··· Data section ···

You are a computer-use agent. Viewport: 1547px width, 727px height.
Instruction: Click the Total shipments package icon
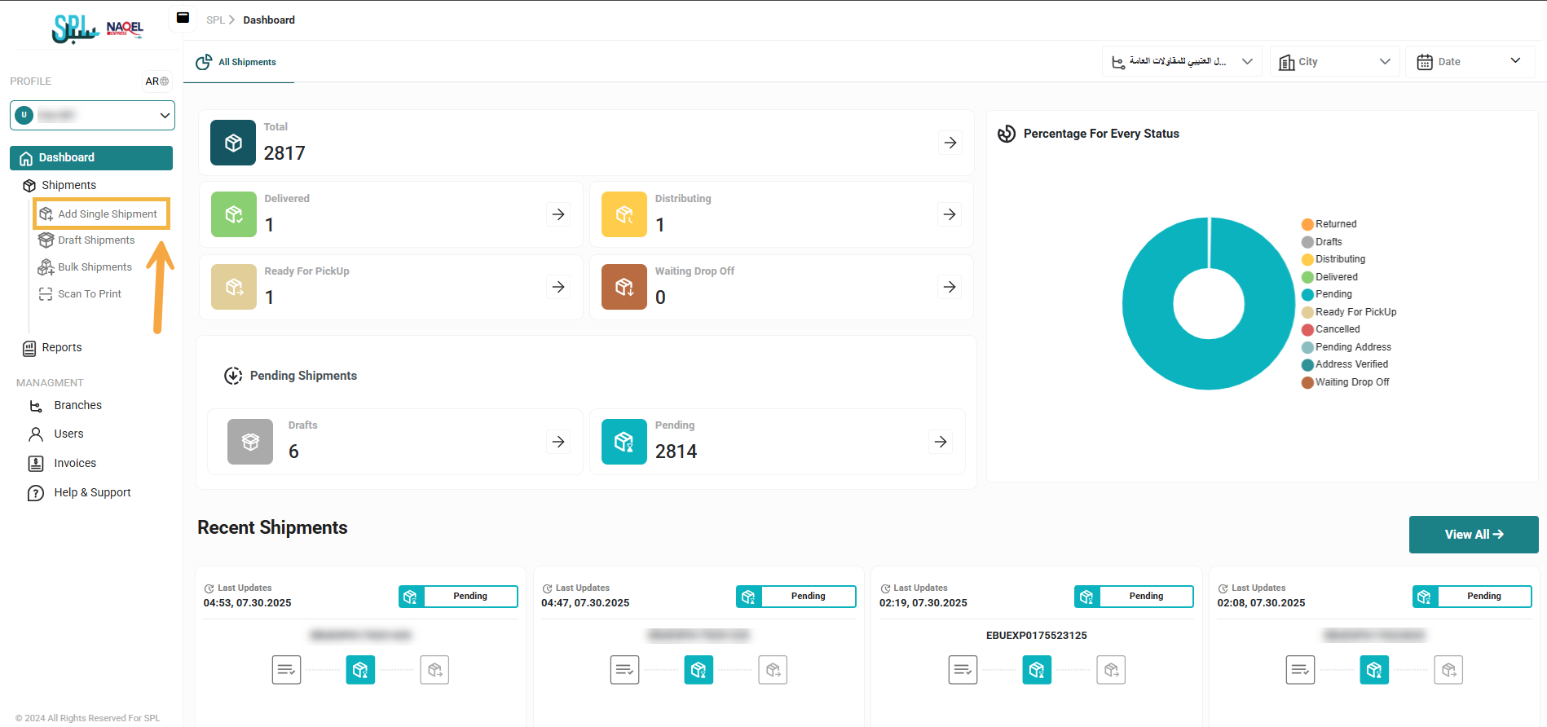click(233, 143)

···
··· Data section ···

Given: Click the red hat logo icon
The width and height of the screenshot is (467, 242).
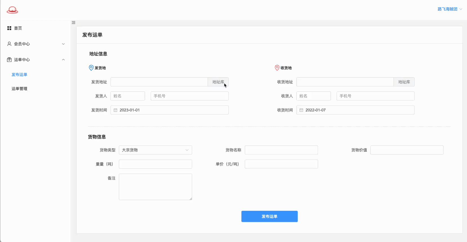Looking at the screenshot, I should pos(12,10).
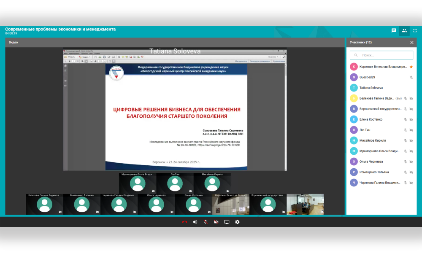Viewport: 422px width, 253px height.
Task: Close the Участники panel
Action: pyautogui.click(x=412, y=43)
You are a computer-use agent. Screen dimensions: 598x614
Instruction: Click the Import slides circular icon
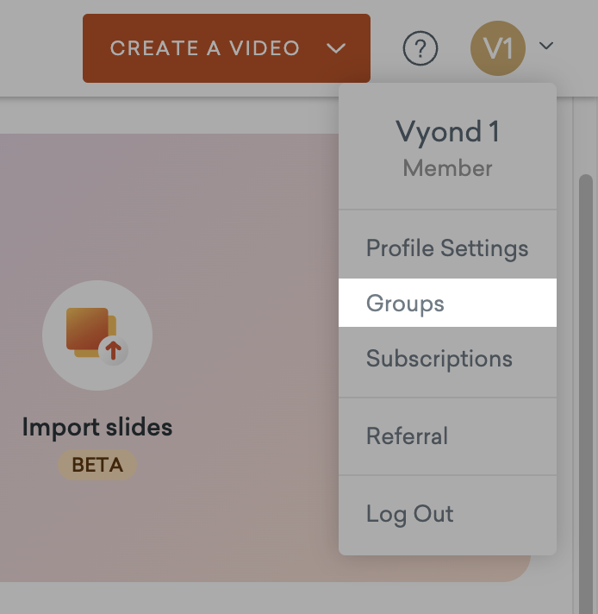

···

_Work task_: In the material above, one part opens with the line containing "The width and" and closes with the line containing "Instruction: Click the Import". Write out that part exactly and skip its pictures.

_Response_:
The width and height of the screenshot is (467, 242).
Looking at the screenshot, I should pos(12,10).
Viewport: 422px width, 253px height.
Task: Close the Участники panel
Action: pyautogui.click(x=412, y=43)
You are a computer-use agent. Screen dimensions: 598x614
Instruction: Click the Import slides circular icon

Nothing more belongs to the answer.